The Russian wheat aphid, Diuraphis noxia (Kurdjumov), is one of the most important pests of wheat and barley in most wheat-producing countries. Rapid cold hardiness (RCH) is a capacity of insects to develop, within hours, protection against subfreezing temperatures that plays an important role in aphid survival in response to sudden decreases in air temperature.
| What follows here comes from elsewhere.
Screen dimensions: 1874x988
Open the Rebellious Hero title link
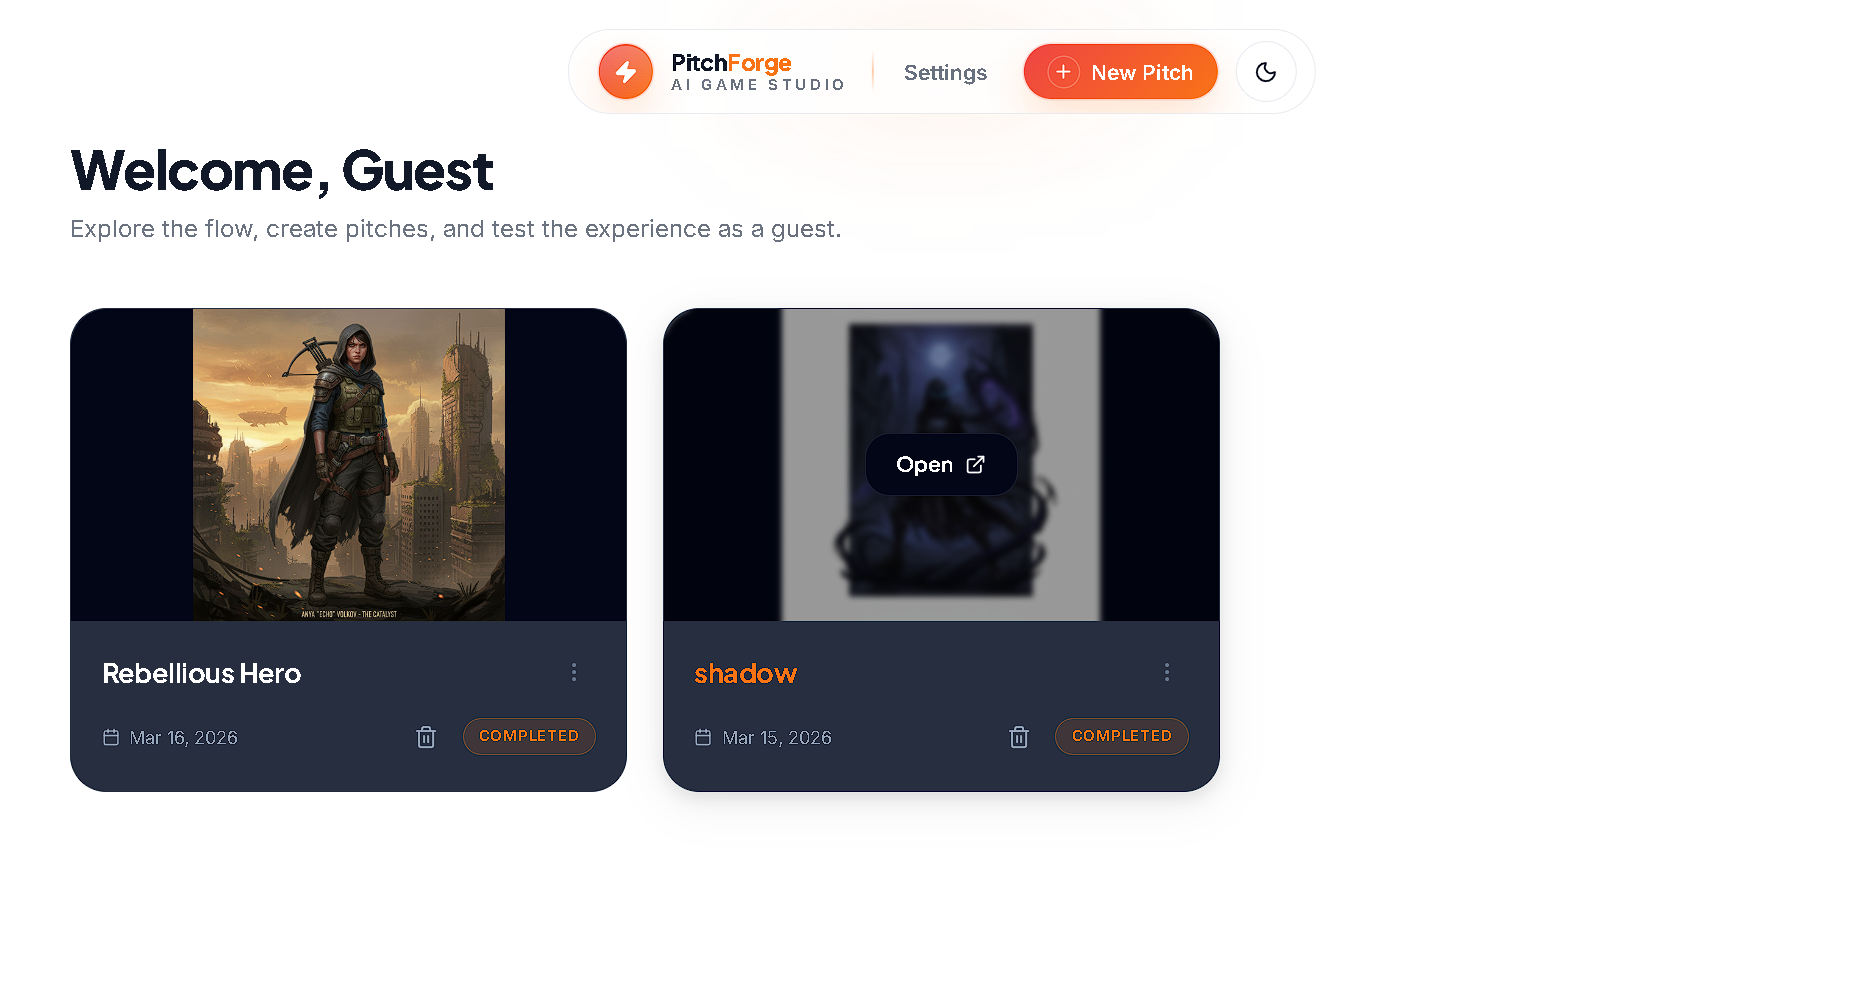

In this research, we investigated the duration and rate of cooling on the induction of RCH of D. noxia and the costs of RCH on aphid development and fecundity. By transferring aphids directly from 20 °C to a range of subzero temperatures for 2 h, the lower lethal temperature for 80% mortality (LT80) was determined to be - 11.9 °C. Preconditioning the aphids at 0 °C for 1-3 h prior to exposure at (LT80) (-11.9 °C) resulted in a sharp increase in survival, with little change with longer durations of preconditioning. The slowest cooling rate (0.05 °C/min) increased survival fourfold, whereas rates from 0.1 to 1 °C/min increased survival twofold compared with a direct transfer to 0 °C, regardless of aphid stage used. Deleterious effects of RCH were not observed on aphid development, longevity, or fecundity. The present study indicates that RCH is induced in D. noxia in just a few hours in response to sudden lowering of temperatures to freezing, with little or no cost in reproductive capacity.